“Oh, that’s a story written upon Watts’s old hymn,” exclaimed No. 3, contemptuously:—
“‘For Satan finds some mischief still,
For idle hands to do.’
Judy! I call that a regular ‘sell.’”
“Not a bit of it,” cried Aunt Judy, warmly; “I don’t suppose the man who wrote the story ever saw Watts’s hymns, or intended to teach anything half as good. It’s mamma’s moral. She told me she had screwed it out of the story, though she doubted whether it was meant to be there.”
“And what’s the rest of the story then?” inquired No. 3, whose curiosity was aroused.
“Well! when the old Doctor found the world as it was, so ‘slow,’ as you very unmeaningly call it, he took to conjuring and talking with evil spirits by way of amusement; and then they easily persuaded him to be wicked, merely because it gave him something fresh and exciting to do.”
“Watts’s hymn again!
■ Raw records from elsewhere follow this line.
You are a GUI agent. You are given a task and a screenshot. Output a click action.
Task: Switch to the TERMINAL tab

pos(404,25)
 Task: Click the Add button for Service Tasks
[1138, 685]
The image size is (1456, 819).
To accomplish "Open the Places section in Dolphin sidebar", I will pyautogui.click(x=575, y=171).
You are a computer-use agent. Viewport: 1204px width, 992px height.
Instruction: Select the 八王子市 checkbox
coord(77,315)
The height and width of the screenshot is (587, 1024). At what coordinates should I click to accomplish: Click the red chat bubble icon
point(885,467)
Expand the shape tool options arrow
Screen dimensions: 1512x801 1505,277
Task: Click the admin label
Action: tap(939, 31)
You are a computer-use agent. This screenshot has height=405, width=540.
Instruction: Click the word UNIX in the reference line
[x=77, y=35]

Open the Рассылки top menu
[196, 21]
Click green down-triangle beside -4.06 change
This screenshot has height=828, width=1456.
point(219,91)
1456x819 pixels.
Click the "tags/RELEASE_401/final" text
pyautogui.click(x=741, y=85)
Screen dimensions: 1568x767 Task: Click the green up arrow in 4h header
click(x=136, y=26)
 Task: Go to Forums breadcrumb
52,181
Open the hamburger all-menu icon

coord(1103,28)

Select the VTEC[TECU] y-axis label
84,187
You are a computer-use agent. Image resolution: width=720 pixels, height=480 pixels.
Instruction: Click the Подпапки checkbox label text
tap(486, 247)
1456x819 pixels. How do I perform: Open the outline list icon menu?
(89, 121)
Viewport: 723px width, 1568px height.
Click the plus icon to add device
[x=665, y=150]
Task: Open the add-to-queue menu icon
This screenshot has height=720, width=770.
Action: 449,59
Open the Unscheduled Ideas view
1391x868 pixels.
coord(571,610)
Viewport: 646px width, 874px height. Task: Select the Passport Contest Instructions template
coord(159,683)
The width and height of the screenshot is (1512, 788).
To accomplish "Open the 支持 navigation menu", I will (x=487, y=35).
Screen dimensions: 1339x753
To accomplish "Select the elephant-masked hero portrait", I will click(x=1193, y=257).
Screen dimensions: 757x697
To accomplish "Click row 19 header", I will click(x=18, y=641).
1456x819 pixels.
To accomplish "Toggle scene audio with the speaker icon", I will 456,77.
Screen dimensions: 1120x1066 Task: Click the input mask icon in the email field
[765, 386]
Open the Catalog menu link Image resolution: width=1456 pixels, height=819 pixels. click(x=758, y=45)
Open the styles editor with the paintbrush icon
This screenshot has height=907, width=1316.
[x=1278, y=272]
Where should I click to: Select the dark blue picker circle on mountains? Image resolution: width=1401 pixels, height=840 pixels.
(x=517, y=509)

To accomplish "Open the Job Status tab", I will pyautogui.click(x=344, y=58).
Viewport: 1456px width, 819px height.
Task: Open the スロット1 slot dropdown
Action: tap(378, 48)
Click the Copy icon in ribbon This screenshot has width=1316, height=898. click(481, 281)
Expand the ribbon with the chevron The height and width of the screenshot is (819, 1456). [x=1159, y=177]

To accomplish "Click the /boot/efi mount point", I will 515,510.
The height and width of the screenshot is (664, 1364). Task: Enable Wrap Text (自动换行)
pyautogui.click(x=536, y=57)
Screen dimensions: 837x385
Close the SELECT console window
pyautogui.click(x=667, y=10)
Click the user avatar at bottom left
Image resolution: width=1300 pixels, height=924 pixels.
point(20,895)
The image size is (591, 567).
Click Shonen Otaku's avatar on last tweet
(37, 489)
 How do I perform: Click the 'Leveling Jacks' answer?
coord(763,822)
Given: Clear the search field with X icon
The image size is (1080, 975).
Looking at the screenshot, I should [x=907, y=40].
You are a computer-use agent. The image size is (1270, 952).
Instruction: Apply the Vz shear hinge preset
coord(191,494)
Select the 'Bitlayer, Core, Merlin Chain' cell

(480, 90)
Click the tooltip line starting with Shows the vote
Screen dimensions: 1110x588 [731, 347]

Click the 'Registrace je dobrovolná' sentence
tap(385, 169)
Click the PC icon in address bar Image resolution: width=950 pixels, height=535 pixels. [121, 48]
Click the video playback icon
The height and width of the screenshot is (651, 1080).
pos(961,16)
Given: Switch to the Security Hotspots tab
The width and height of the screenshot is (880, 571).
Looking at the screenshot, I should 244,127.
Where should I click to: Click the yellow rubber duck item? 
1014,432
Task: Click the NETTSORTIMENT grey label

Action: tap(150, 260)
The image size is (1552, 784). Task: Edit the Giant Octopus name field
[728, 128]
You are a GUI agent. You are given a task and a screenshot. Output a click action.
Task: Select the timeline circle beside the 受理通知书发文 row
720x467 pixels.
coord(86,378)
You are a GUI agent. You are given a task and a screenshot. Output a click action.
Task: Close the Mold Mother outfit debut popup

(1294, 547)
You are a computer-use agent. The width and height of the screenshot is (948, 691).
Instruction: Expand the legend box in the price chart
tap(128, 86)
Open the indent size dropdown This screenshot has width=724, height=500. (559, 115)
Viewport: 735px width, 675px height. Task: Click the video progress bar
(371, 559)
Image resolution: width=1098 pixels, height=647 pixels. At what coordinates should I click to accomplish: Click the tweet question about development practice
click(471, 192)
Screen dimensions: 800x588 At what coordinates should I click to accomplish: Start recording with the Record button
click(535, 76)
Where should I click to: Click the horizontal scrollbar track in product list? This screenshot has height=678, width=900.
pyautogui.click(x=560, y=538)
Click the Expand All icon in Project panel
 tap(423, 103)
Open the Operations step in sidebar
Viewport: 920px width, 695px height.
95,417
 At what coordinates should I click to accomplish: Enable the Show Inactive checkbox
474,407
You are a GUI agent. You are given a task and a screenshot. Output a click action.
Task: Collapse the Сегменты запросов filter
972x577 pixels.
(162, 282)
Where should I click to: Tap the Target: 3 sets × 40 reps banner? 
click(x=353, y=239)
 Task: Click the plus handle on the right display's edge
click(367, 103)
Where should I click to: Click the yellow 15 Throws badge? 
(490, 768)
I told you so!” exclaimed No. 3. “But the story’s all nonsense from beginning to end. Nobody can conjure, or talk to evil spirits in reality, so the whole thing is impossible; and where you find the moral, I don’t know.”
No. 3 leant back and yawned as he concluded.
He was rather disappointed that nothing more entertaining had come out of the story of Dr. Faustus.
But Aunt Judy had by no means done.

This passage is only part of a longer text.